A Tropical Third Wave – Dengue, Chikungunya and Now Zika
Recent news has highlighted a dramatic rise in the incidence of microcephaly – congenital, abnormal smallness of the head and associated incomplete brain development – in children born to mothers who had been infected with the Zika virus. This phenomenon caused the U.S. Centers for Disease Control and Prevention (CDC) to issue a rare travel advisory on some 45 nations for pregnant women and women who may become pregnant.
First observed in Uganda in 1952, Zika is a flavivirus related to yellow fever, West Nile, Chikungunya and dengue; and like its cousins is transmitted primarily by Aedes aegypti mosquitoes.
Zika is generally mild and lasts two to seven days. The main symptoms are low-grade fever, conjunctivitis, temporary arthritis/arthralgia (typically of the hands and feet) and a rash that often starts on the face and then spreads across the body. Recent news of Zika is noteworthy, however, for two significant reasons. The sudden increase in cases of microcephaly is remarkable. Microcephaly is rare; occurring from 1 per 6200 to 8500 births. The rate among Brazilian mothers who have experienced Zika fever has been approximately 21 times that. Prognosis for microcephaly varies, and is impacted by other medical conditions. In general, however, life expectancy for children with microcephaly is reduced, and the prospects of attaining normal brain function is poor.
The other concerning aspect is the spread of the disease. Originating in Sub-Saharan Africa, Zika has spread across Africa, to Asia and the Pacific Islands, and now to South American and the Caribbean. The cases diagnosed in the continental U.S. and Puerto Rico have been in women who traveled to impacted areas. It is likely, though, that transmission will eventually occur in the U.S., as has happened with dengue and West Nile, as a result of human travel, global movement of goods and an increase in the habitat range of Aedes aegypti mosquitoes due to climate change.
There is no vaccine or prophylactic medication available to prevent Zika virus infection.
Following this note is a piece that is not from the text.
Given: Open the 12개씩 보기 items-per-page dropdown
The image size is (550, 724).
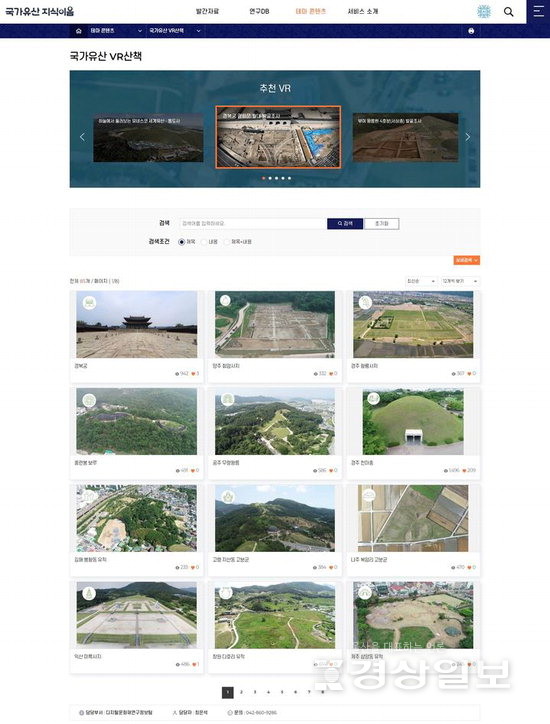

CDC recommends pregnant women consider postponing travel to areas where Zika virus transmission is ongoing. If living in or visiting such an area, avoiding mosquito bites offers the best alternative.
Mosquitoes that spread Zika virus bite both indoors and outdoors, mostly during the daytime; therefore, it is important to ensure protection from mosquitoes throughout the entire day. Wear long-sleeved shirts and long pants, use U.S. Environmental Protection Agency (EPA)–registered insect repellents, use permethrin-treated clothing and gear and stay and sleep in screened-in or air-conditioned rooms. CDC guidelines state insect repellents containing DEET, picaridin and IR3535 are safe for pregnant women when used as directed on the product label.